## Tugas Wajib 1
Ketik ulang hadis tentang tanggung jawab setiap pemimpin di bawah ini, seluruh bagiannya dari "أَلَا كُلُّكُمْ رَاعٍ" sampai ke "مَسْؤُولٌ عَنْ رَعِيَّتِهِ.".

## Teks
•••••

أَلَا كُلُّكُمْ رَاعٍ وَكُلُّكُمْ مَسؤُولٌ عَنْ رَعِيَّتِهِ. فَالأَمِيرُ الَّذِي على النَّاسِ رَاعٍ وَهُوَ مَسْؤُولٌ عَنْ رَعِيَّتِهِ، وَالرَّجُلُ رَاعٍ عَلى أَهْلِ بَيْتِهِ وَهُوَ مَسْؤُولٌ عَنْهُمْ، وَالْمَرْأَةُ رَاعِيَةٌ عَلَى بَيْتِ بَعْلِهَا وَوَلَدِهِ وَهِيَ مَسْؤُولَةٌ عَنهُمْ، وَالعَبْدُ رَاعٍ عَلى مَالِ سَيِّدِهِ وَهُوَ مَسْؤُولٌ عَنْهُ. أَلَا فَكُلُّكُمْ رَاعٍ وَكُلُّكُمْ مَسْؤُولٌ عَنْ رَعِيَّتِهِ.

•••••

## Data Ekstraksi
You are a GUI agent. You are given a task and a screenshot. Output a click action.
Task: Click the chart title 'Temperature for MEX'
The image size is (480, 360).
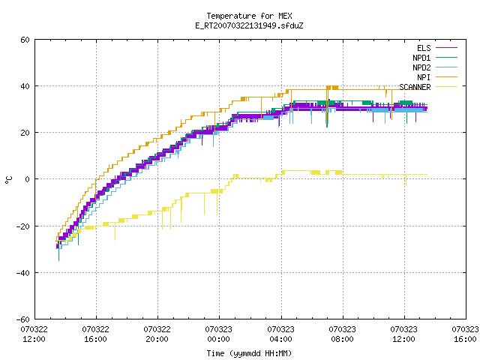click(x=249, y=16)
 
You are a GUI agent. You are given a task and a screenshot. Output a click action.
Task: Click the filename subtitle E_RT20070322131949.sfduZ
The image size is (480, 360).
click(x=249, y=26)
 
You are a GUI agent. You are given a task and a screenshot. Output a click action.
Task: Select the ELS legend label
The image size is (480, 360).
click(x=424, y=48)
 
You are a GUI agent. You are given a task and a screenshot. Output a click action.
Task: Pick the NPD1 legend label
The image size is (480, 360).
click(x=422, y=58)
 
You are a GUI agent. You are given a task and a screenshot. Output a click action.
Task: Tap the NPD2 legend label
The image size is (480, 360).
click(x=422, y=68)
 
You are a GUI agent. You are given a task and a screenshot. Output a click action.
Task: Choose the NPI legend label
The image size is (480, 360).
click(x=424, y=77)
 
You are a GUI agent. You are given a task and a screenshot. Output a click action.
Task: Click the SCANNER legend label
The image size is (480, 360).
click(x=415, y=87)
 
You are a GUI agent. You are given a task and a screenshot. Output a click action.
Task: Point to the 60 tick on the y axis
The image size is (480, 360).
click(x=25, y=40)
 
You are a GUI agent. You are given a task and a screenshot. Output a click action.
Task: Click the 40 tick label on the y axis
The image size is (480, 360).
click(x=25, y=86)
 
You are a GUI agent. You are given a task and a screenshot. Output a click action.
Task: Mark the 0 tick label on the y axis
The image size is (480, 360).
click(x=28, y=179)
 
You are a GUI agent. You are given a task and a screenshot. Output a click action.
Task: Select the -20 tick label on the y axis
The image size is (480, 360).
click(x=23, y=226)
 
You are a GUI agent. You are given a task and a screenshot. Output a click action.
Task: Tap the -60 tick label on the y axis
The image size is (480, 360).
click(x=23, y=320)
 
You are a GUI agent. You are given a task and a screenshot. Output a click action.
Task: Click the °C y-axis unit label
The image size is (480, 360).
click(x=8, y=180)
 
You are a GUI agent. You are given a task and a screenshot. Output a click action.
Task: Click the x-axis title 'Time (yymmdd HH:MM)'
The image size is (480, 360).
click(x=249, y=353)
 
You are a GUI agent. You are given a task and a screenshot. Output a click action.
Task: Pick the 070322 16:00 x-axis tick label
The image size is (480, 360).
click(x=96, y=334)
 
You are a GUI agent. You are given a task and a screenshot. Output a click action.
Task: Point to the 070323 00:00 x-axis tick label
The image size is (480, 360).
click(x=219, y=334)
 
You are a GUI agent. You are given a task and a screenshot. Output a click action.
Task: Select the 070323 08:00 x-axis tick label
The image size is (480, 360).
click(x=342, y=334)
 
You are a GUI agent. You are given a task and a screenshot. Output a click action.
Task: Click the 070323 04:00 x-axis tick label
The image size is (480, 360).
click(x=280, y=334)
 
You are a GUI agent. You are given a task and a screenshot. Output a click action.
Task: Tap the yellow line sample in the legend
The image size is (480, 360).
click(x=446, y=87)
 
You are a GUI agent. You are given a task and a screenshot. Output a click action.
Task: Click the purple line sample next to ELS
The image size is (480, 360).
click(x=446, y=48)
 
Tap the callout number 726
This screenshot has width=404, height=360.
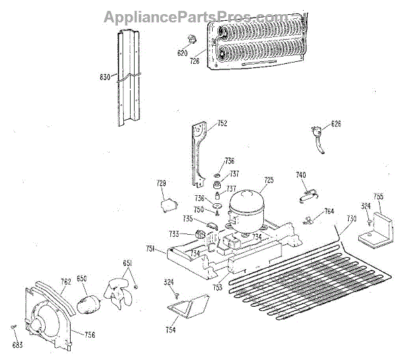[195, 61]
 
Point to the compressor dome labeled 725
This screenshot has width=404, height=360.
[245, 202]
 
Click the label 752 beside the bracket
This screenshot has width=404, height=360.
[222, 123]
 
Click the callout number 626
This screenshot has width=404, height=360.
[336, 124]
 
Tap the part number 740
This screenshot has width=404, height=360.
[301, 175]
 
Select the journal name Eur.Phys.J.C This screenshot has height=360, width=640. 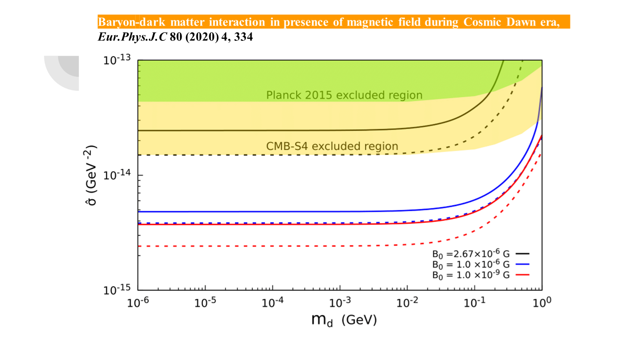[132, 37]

•••••

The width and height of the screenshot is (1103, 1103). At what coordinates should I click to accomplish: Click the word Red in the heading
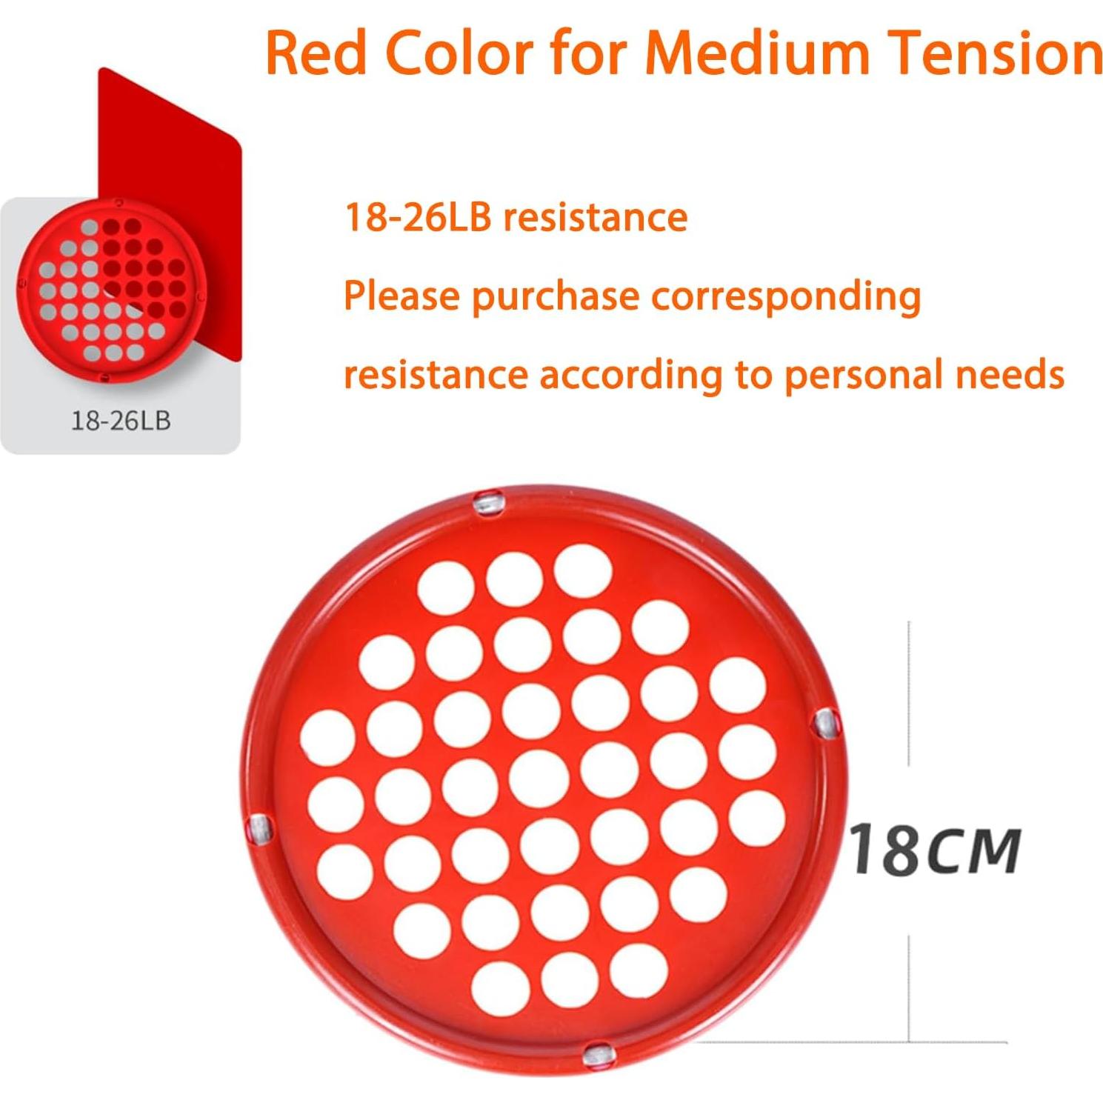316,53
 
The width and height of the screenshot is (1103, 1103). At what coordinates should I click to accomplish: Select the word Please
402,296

•••••

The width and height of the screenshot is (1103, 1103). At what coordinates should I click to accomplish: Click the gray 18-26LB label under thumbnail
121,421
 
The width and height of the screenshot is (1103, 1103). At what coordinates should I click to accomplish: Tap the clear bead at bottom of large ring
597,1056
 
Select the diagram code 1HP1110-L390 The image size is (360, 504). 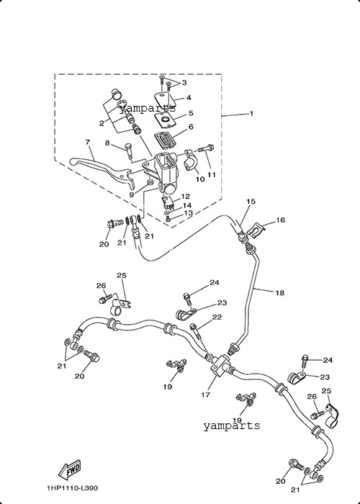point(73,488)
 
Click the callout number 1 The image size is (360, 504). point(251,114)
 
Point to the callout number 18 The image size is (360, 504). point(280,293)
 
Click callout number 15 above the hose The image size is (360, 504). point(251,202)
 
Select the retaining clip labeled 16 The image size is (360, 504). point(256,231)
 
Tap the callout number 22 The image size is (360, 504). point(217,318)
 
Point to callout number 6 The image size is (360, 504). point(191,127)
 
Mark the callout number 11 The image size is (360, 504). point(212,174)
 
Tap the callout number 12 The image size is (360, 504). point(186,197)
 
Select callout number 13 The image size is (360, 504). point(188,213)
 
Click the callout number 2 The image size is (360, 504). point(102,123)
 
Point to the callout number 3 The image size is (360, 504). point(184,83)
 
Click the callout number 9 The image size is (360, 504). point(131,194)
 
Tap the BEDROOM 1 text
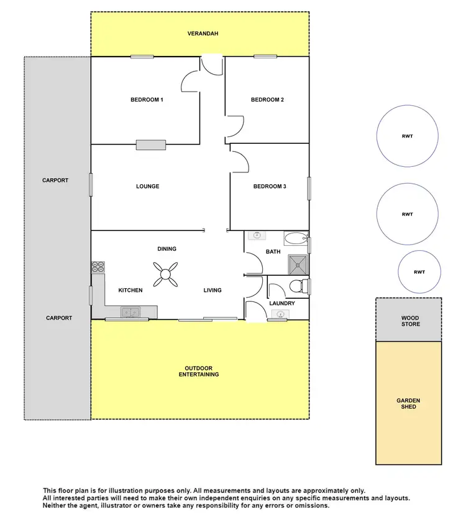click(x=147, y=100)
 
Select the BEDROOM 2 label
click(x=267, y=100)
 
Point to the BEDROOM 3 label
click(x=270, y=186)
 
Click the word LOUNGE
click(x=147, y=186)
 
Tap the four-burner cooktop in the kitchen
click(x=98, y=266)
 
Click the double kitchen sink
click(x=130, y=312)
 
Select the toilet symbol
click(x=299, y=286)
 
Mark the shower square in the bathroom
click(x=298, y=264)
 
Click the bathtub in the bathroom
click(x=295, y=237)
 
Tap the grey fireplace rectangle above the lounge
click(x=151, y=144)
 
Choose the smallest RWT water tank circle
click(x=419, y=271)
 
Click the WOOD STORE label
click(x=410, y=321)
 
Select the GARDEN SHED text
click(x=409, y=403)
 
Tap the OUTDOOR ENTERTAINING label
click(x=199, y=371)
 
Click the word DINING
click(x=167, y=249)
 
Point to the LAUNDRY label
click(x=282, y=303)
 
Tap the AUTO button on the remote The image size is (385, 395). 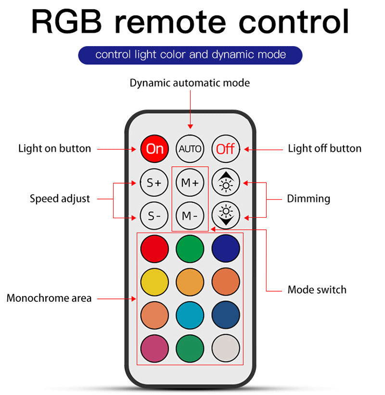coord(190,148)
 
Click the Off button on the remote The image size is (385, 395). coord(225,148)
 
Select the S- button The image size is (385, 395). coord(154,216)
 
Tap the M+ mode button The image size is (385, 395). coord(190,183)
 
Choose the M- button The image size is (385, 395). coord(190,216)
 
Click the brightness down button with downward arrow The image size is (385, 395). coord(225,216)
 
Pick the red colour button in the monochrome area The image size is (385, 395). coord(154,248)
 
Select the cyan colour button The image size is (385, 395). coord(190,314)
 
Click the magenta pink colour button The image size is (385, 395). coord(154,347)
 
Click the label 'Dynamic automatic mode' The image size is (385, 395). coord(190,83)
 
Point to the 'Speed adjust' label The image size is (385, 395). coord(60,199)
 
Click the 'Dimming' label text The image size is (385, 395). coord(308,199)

•••••

## Tugas Wajib 2
Ambil setiap baris dalam daftar di atas yang memuat kata "above".

## Keluaran Lengkap 1
أَلَا كُلُّكُمْ رَاعٍ وَكُلُّكُمْ مَسؤُولٌ عَنْ رَعِيَّتِهِ. فَالأَمِيرُ الَّذِي على النَّاسِ رَاعٍ وَهُوَ مَسْؤُولٌ عَنْ رَعِيَّتِهِ، وَالرَّجُلُ رَاعٍ عَلى أَهْلِ بَيْتِهِ وَهُوَ مَسْؤُولٌ عَنْهُمْ، وَالْمَرْأَةُ رَاعِيَةٌ عَلَى بَيْتِ بَعْلِهَا وَوَلَدِهِ وَهِيَ مَسْؤُولَةٌ عَنهُمْ، وَالعَبْدُ رَاعٍ عَلى مَالِ سَيِّدِهِ وَهُوَ مَسْؤُولٌ عَنْهُ. أَلَا فَكُلُّكُمْ رَاعٍ وَكُلُّكُمْ مَسْؤُولٌ عَنْ رَعِيَّتِهِ.

## Keluaran Lengkap 2
Click callout number 15 above the hose The image size is (360, 504). point(251,202)
Tap the grey fireplace rectangle above the lounge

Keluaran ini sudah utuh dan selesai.